One emphasis for every employee is to understand and know the year’s four main objectives, Osadzinski says. 
In 2016, they’re to continue to build a best place to work; to go global; to make bold acquisitions, from people to customers to product to revenue; and to grow beyond the core compliance training that is the company’s bread and butter.
The company has a 3.4 overall rating on Glassdoor—Triandiflou’s approval rating on the workplace review site is 84 percent.

Still learning, 25 years later

Osadzinski never thought he’d work for another CEO, but his admiration for Triandiflou grows weekly—he’s especially learning from the man how to build a vibrant culture.

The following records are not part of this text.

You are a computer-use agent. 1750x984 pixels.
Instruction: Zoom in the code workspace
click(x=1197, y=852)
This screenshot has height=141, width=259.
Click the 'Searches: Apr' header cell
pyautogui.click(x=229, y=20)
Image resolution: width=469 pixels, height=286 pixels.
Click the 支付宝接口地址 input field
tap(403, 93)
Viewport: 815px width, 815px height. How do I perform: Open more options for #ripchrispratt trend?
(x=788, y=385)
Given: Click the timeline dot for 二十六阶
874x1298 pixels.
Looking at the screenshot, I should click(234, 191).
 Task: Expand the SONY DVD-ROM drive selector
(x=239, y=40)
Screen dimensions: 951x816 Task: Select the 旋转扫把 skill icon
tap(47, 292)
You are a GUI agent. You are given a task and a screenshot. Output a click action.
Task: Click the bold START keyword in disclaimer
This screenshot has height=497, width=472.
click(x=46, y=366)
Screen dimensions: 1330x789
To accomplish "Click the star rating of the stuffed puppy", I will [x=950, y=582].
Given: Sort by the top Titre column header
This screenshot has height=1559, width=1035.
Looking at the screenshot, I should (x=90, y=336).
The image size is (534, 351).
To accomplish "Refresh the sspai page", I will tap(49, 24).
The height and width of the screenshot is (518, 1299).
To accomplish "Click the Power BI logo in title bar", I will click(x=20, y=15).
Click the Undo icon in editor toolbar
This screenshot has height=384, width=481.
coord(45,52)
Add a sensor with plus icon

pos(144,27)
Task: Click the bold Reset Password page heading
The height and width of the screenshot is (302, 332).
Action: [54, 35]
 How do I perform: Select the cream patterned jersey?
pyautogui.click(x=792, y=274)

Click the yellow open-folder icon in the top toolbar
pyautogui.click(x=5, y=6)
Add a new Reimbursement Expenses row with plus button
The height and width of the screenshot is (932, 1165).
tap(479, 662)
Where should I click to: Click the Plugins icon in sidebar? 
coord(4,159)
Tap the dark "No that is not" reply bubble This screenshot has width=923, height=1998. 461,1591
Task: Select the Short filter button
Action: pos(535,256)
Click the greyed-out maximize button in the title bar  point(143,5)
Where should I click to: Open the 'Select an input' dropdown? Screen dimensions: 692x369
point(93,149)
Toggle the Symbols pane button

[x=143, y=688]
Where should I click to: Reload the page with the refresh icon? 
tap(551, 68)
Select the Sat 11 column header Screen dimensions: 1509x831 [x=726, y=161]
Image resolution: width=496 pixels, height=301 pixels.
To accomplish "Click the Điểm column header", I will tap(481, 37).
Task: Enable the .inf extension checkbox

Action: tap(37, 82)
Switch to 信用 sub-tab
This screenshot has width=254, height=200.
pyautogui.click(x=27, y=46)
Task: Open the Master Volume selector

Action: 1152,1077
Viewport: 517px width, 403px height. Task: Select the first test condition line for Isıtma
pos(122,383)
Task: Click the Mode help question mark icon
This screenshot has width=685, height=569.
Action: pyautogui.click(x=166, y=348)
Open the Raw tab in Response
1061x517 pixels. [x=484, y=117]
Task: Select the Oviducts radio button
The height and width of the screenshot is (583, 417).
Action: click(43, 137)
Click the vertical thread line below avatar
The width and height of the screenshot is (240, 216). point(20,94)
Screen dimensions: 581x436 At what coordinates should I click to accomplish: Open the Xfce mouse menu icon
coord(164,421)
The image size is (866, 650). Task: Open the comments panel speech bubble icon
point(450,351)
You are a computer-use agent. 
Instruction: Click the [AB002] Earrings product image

“In Silicon Valley, culture tends to be in the mix along with creating new technology, raising money and so on,” Osadzinski says. “Culture is front and center here and critical for recruiting. If we don’t think someone will thrive in our culture or gain from it, we won’t hire them.”
A lot of Osadzinski’s time is spent recruiting, particularly in the U.K. and Germany, both new offices in 2016. That’s similar to his time at Sun, where employee counts and revenues were doubling year-over-year. He joined that company when it had around 200 employees and saw it reach $5 billion in revenues.
He’s also meeting with customers in Europe and China thanks to relationships forged by Bertelsmann.
Despite a much tighter schedule, Osadzinski hasn’t given up his local investments. He remains a limited partner at Cofounders Capital and Idea Fund Partners and makes follow-on investments in portfolio companies like WedPics, FilterEasy, Adzerk or Nicotrax if they raise additional rounds.
He also still mentors entrepreneurs in the community—he reserves two 7:30 to 8:30 a.m. blocks of time for entrepreneurs on the weeks he’s not traveling.
But Relias is giving him the real startup rush these days.
“I loved what I was doing in the Triangle—a dozen different things—but I missed building a business with a team. It’s in my blood,” he says.